╭──

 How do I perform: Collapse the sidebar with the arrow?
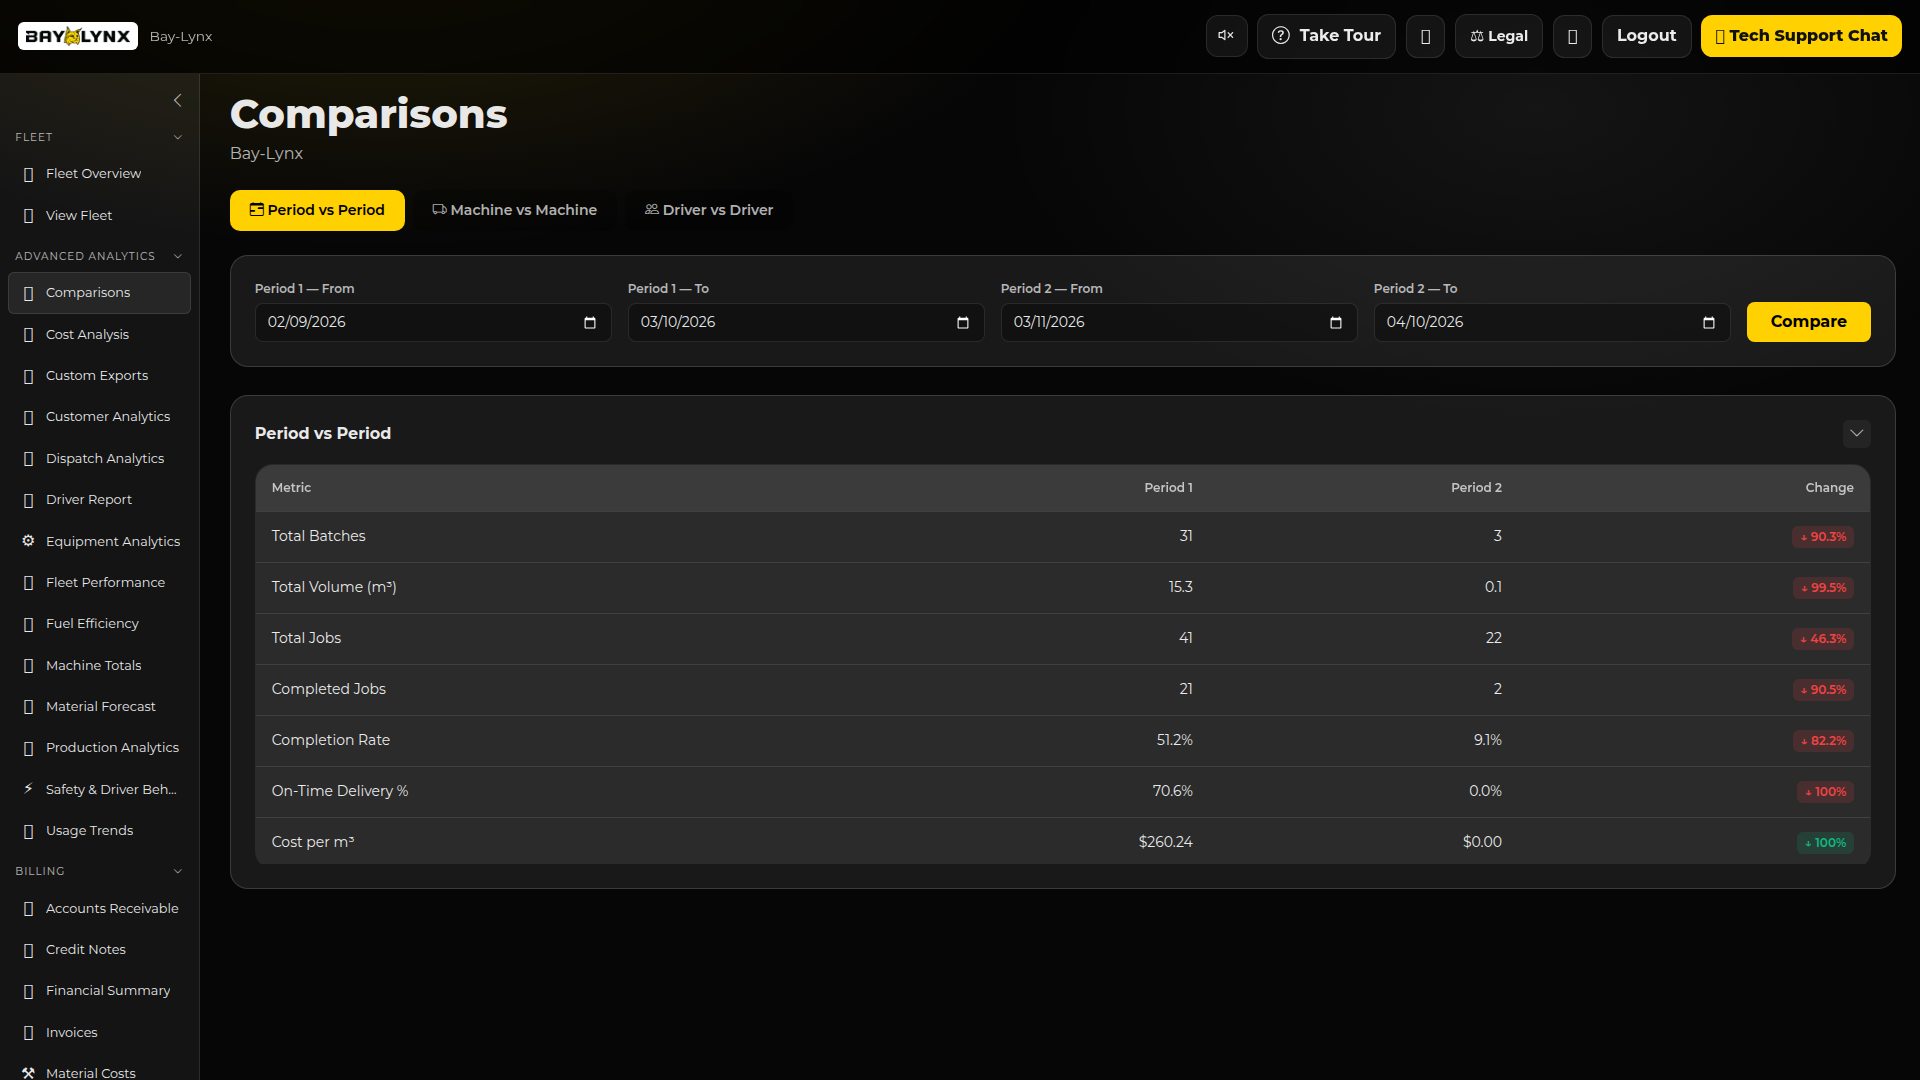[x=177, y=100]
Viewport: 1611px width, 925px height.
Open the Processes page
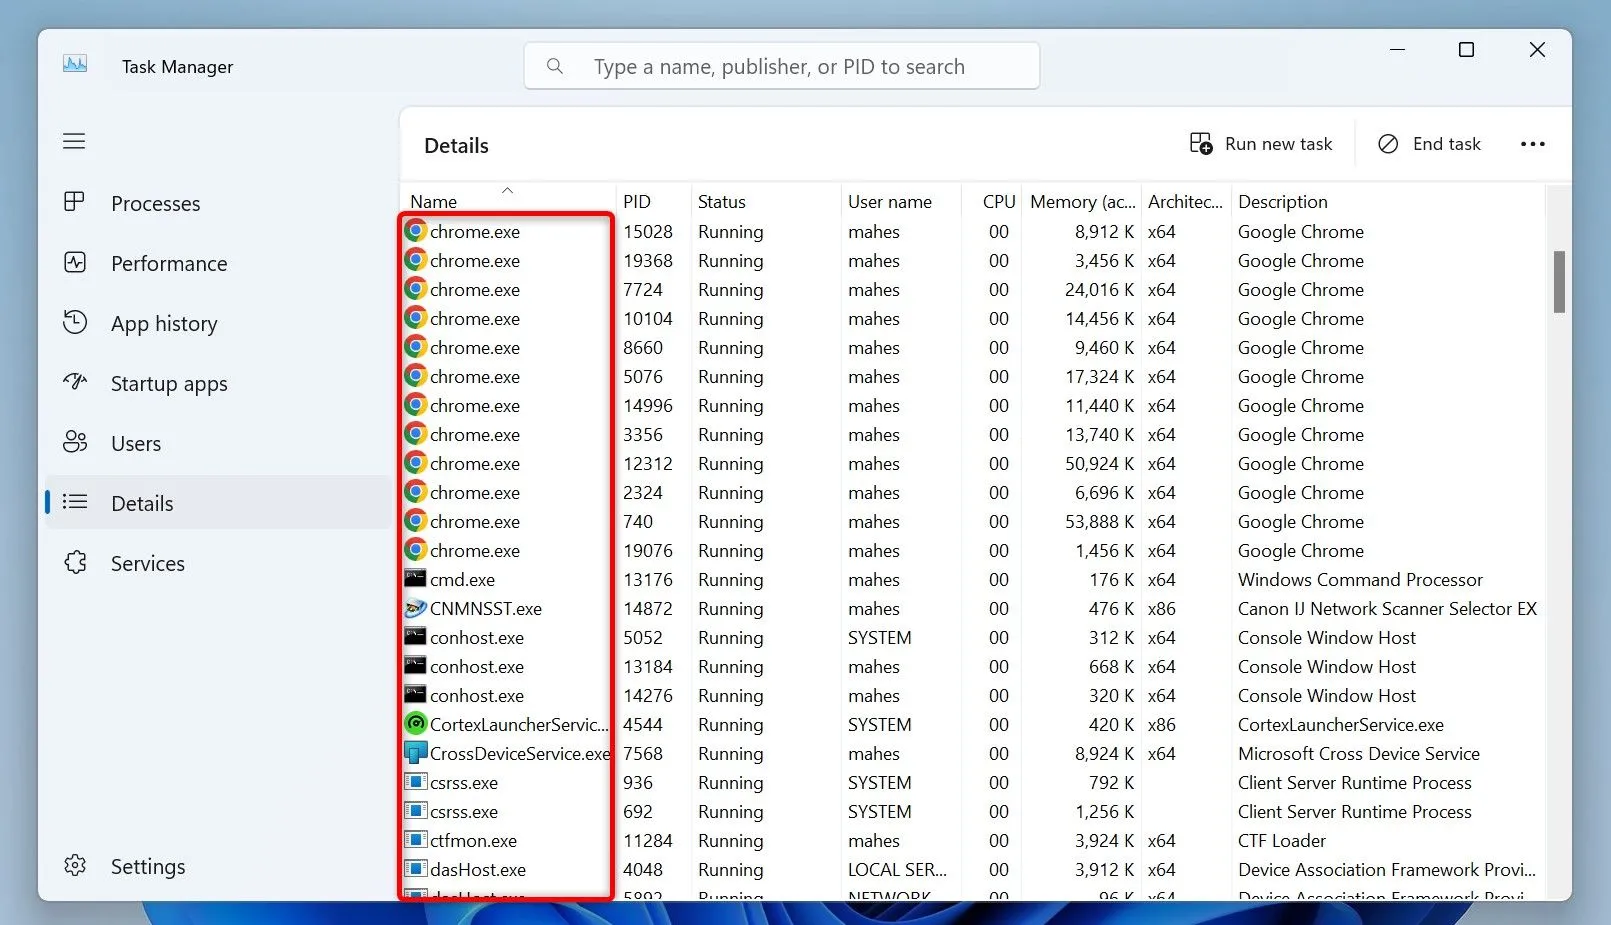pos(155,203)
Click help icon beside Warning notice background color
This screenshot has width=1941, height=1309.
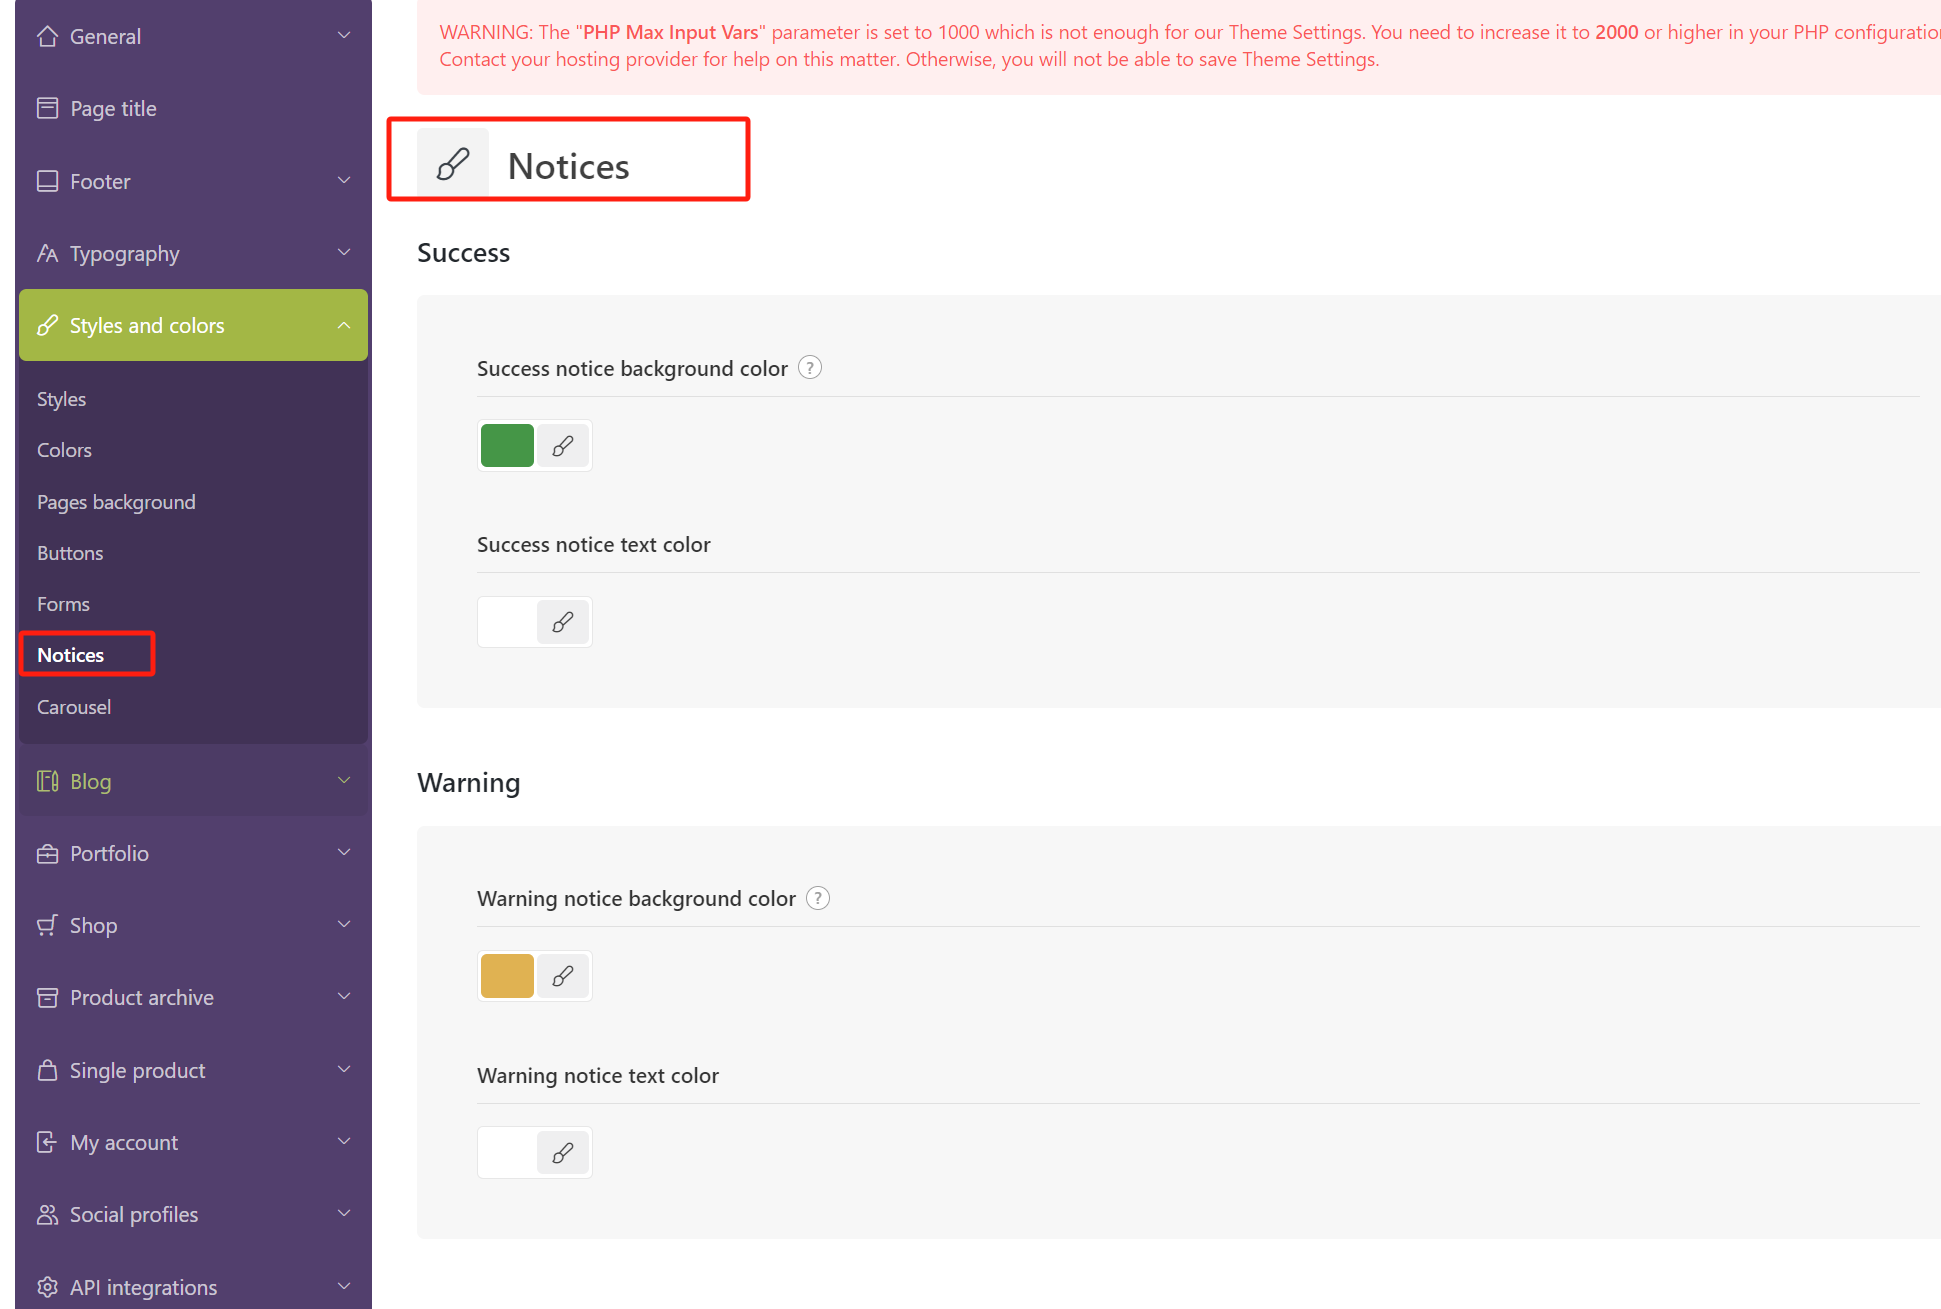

╰──

Task directions: Word for word, quote the full listing, omitting every picture.

Completed exercise:
 How do I perform: Collapse the sidebar with the arrow?
[x=177, y=100]
Viewport: 1611px width, 925px height.
Open the Processes page
pos(155,203)
Click help icon beside Warning notice background color
This screenshot has width=1941, height=1309.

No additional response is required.